11 thoughts on “Marketing strategies that could only sell antiemetics”

  1. Dr,

    Capitalism needs to continually be fed with the type of blind consumption you’ve just described😔

    You…are the exception in realizing the insanity this dynamic feeds on for growth. Stay strong and keep writing good stuff like this😎

    Liked by 1 person

  2. Ha! You hit a nerve with me today…downloaded Audible yesterday only to discover it doesn’t work with iOS because they don’t want to pay the in-app purchase royalties to iTunes. Big companies fighting over money….hmm… I choose neither, I’d rather read your blog!!! 😉

    Liked by 2 people

      1. You can use a web browser window to use it, and you can even download the app, but you cannot buy things within the app. Audible doesn’t want to share with Apple. Annoying to the user is what I say.

        Liked by 1 person

  3. And here is Slavoj Zizek on the seminar that uses your desire for the secret to whatever it is to sell you the seminar that promises to reveal the secret to whatever it is:

    “There is a very Hegelian joke that illustrates perfectly the way truth arises from misrecognition – the way our path toward truth coincides with the truth itself. At the beginning of this century, a Pole and a Jew were sitting in a train, facing each other. The Pole was shifting nervously, watching the Jew all the time; something was irritating him. Finally, unable to restrain himself any longer, he exploded: ‘Tell me, how do you Jews succeed in extracting from people the last small coin and in this way accumulate all your wealth?’ The Jew replied: ‘OK, I will tell you, but not for nothing; first, you give me five zloty [Polish money].’ After receiving the required amount, the Jew began: ‘First, you take a dead fish; you cut off her head and put her entrails in a glass of water. Then around midnight when the moon is full, you must bury this glass in a churchyard …’ ‘And,’ the Pole interrupted him greedily, ‘if I do all this, will I also become rich?’ ‘Not too quickly:’ replied the Jew; ‘This is not all you must do; but if you want to hear the rest, you must pay me another five zloty!’ After receiving the additional money, the Jew continued his story; soon afterward, he again demanded more money, and so on, until finally the Pole exploded in fury: ‘You dirty rascal, do you really think I did not notice what you were aiming at? There is no secret at all, you simply want to extract the last small coin from me!’ The Jew answered him ‘So now you see how we, the Jews, …’”

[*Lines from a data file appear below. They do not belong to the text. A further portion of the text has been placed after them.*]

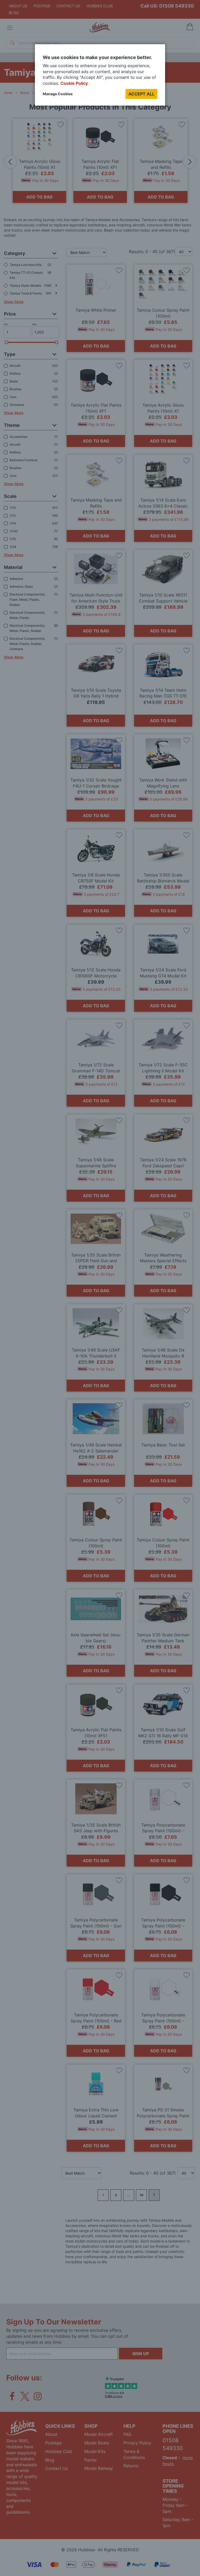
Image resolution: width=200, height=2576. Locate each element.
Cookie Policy (74, 83)
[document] (100, 77)
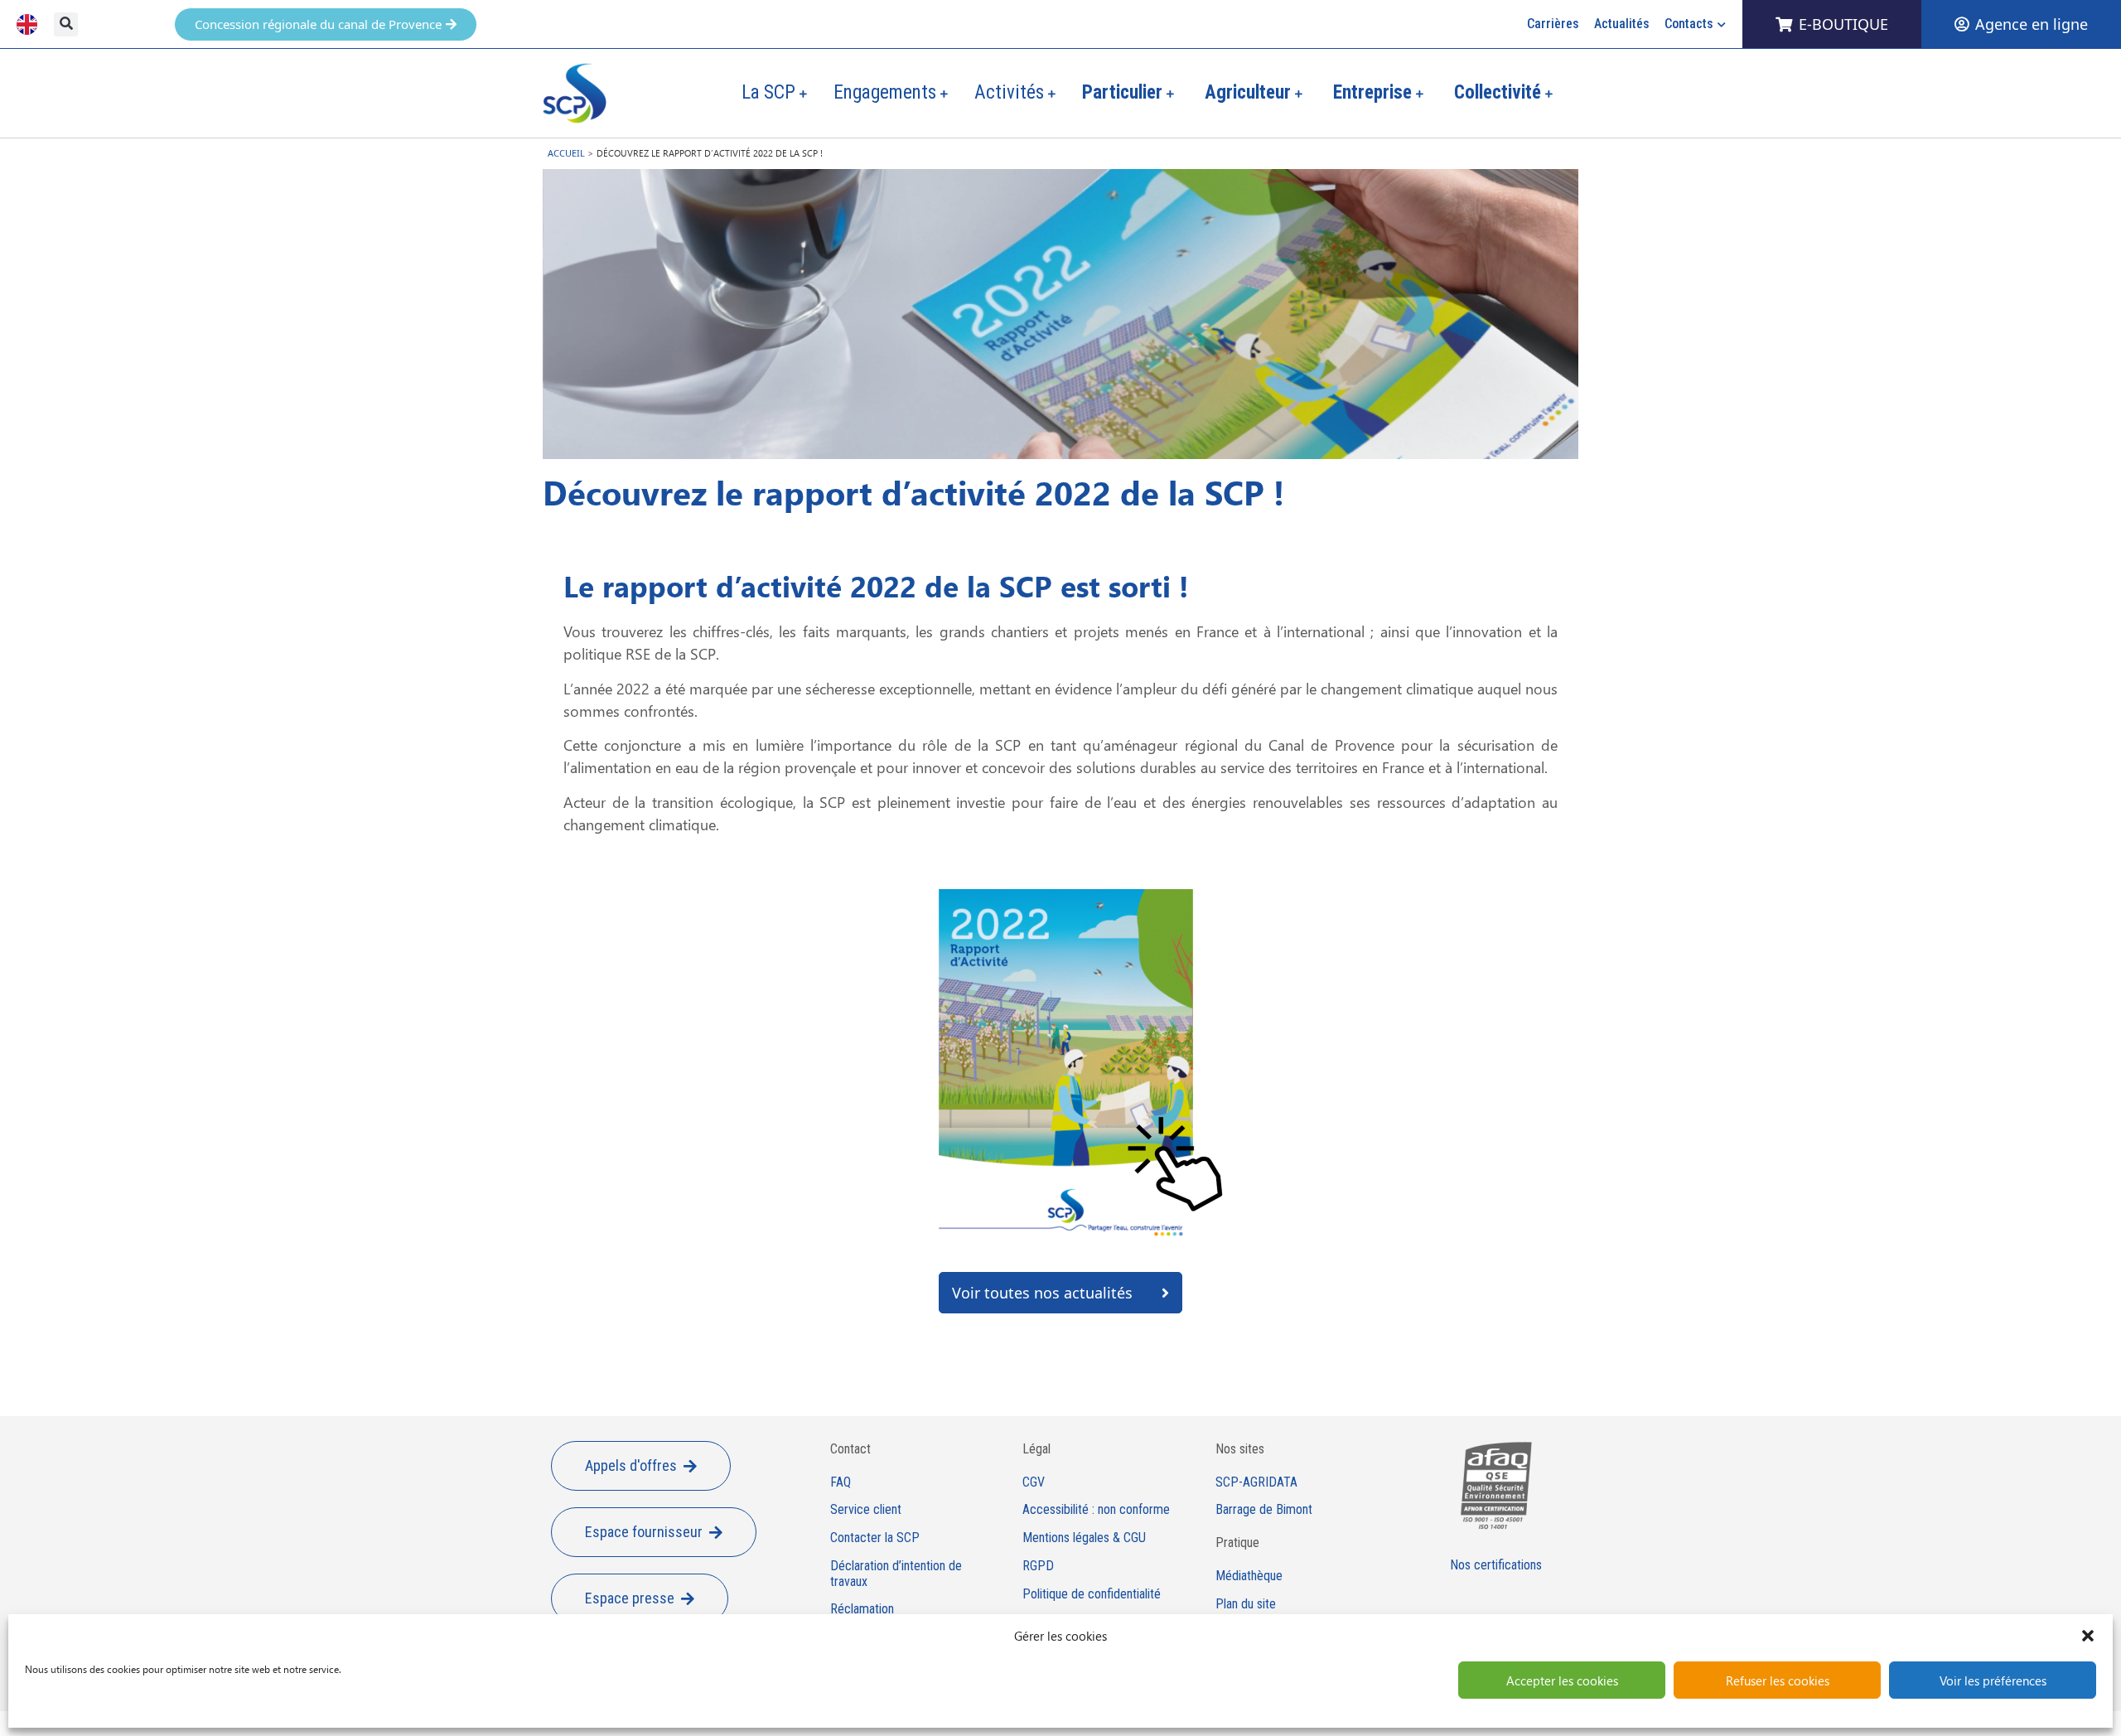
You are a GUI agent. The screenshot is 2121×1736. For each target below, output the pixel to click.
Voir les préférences (1993, 1680)
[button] (2088, 1635)
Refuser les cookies (1777, 1680)
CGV (1033, 1482)
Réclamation (862, 1609)
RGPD (1038, 1566)
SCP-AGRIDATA (1256, 1482)
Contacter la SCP (875, 1537)
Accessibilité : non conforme (1096, 1509)
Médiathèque (1249, 1576)
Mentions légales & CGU (1084, 1537)
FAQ (840, 1482)
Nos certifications (1496, 1565)
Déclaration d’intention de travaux (896, 1574)
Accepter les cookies (1562, 1680)
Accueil (566, 153)
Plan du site (1245, 1604)
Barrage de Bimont (1263, 1509)
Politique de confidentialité (1091, 1594)
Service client (865, 1509)
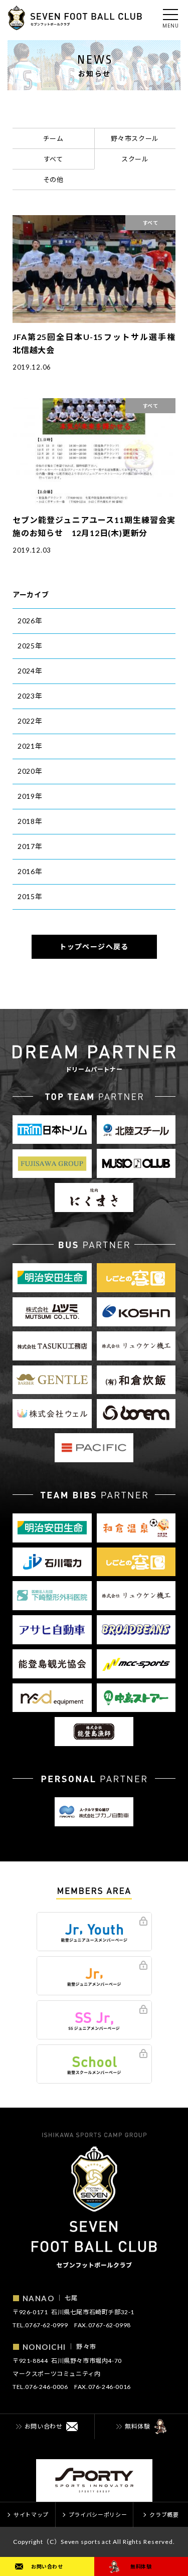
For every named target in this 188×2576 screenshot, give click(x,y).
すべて (53, 159)
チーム (53, 138)
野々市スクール (135, 138)
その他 (53, 180)
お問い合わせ (47, 2566)
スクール (135, 159)
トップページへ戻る (94, 946)
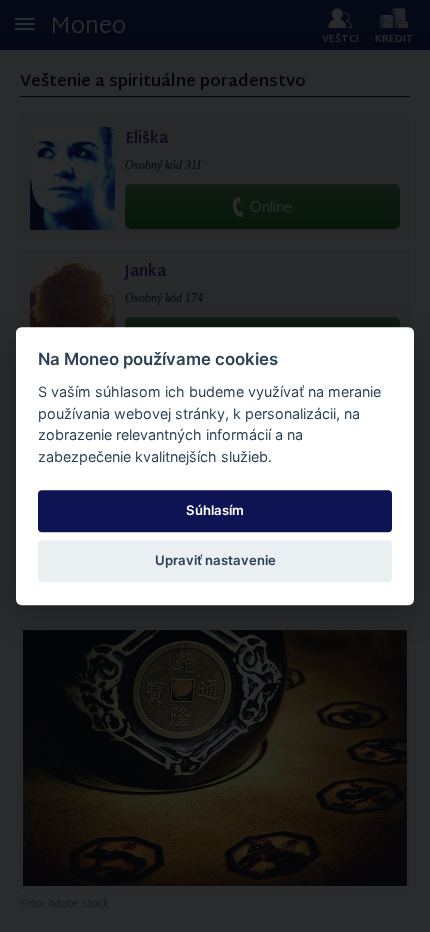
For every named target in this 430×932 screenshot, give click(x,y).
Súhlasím (215, 510)
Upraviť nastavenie (215, 561)
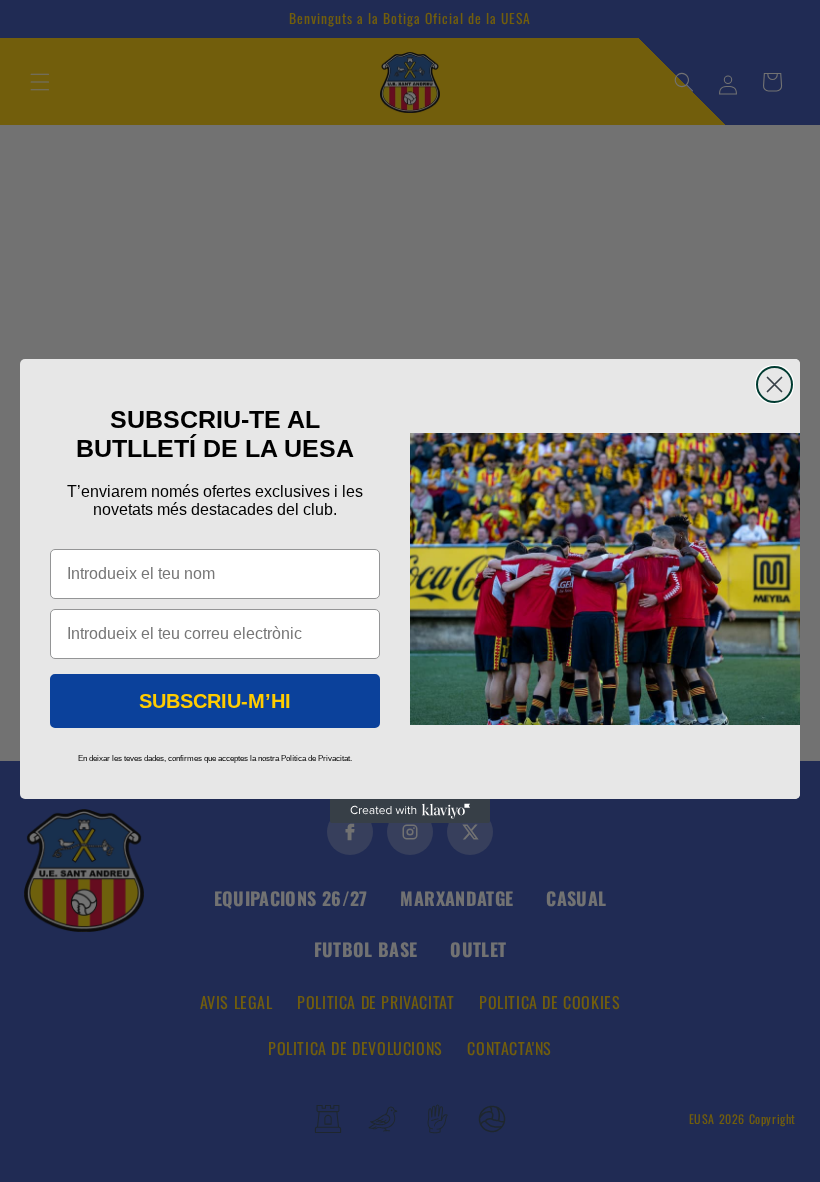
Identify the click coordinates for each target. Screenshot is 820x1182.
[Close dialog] (774, 384)
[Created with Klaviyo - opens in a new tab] (410, 811)
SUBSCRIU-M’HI (215, 701)
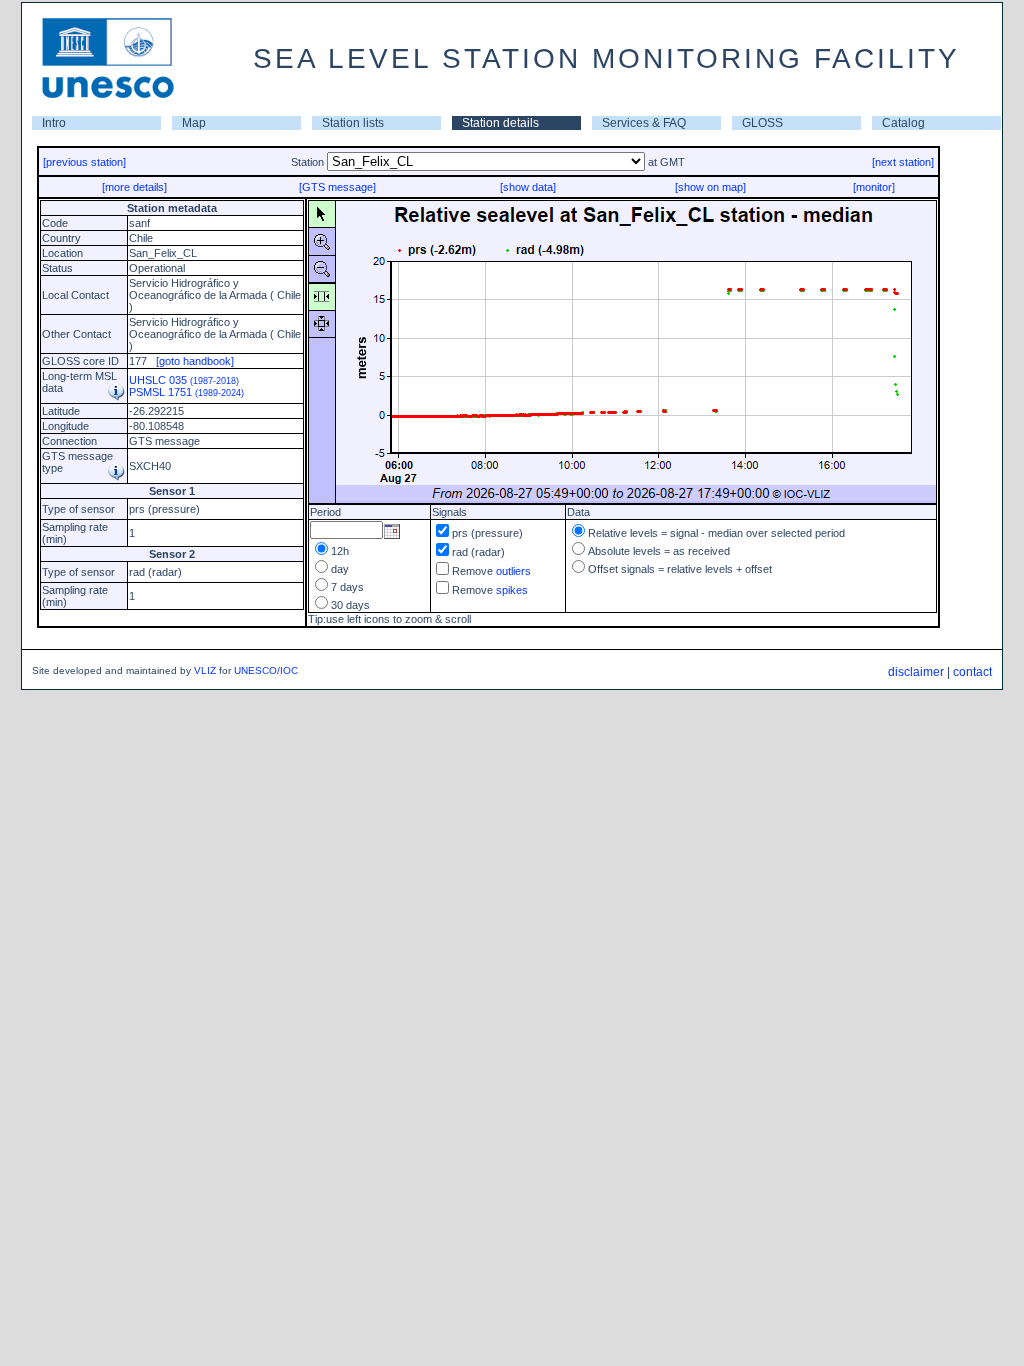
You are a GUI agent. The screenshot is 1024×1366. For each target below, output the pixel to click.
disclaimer (916, 672)
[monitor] (874, 187)
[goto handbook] (195, 361)
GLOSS (762, 123)
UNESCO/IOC (266, 670)
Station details (500, 123)
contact (972, 672)
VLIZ (205, 670)
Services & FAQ (644, 123)
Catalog (903, 123)
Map (194, 123)
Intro (54, 123)
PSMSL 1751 (186, 392)
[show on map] (710, 187)
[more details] (134, 187)
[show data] (528, 187)
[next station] (903, 162)
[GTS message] (337, 187)
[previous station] (84, 162)
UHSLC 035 (184, 380)
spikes (512, 590)
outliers (513, 571)
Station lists (353, 123)
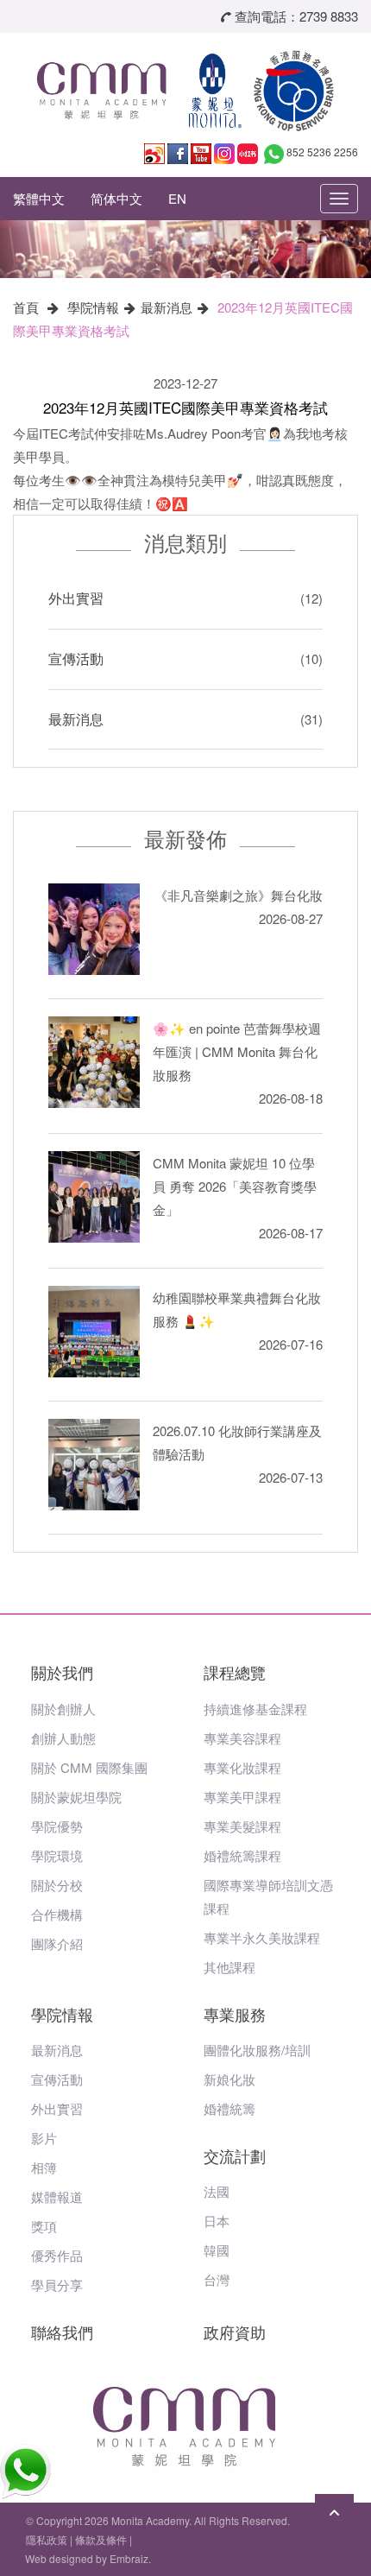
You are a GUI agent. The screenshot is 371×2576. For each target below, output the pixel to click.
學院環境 (57, 1855)
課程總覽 (235, 1672)
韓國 (217, 2250)
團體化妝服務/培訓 (257, 2050)
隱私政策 (46, 2539)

    [I believe the story originally appeared in That Obscure Object of Desire, but it is also in Zizek’s Jokes: (Did you hear the one about Hegel and negation?), ed. Audun Mortenson, MIT Press, 2014, p. 121-2.]

    Liked by 1 person

      1. Well, this is what happens when i do things from memory and don’t check. The original Zizek book is The Sublime Object of Ideology. But in my mind (whether actually in reality or not) that is a reference to Bunuel’s film, as well as to other things. And no guarantees on that being where the story showed up originally …

        Liked by 1 person

  4. The success in business is incumbent upon the use persuasion tactics and social psychology to take advantage of people’s natural tendencies. “If we can stoke the fire, the fire gives us heat”. I also cringe at the attempts people make to get an extra buck. “Why not, if we can, use people’s lack of awareness to become more successful? they’re just dumb anyway”.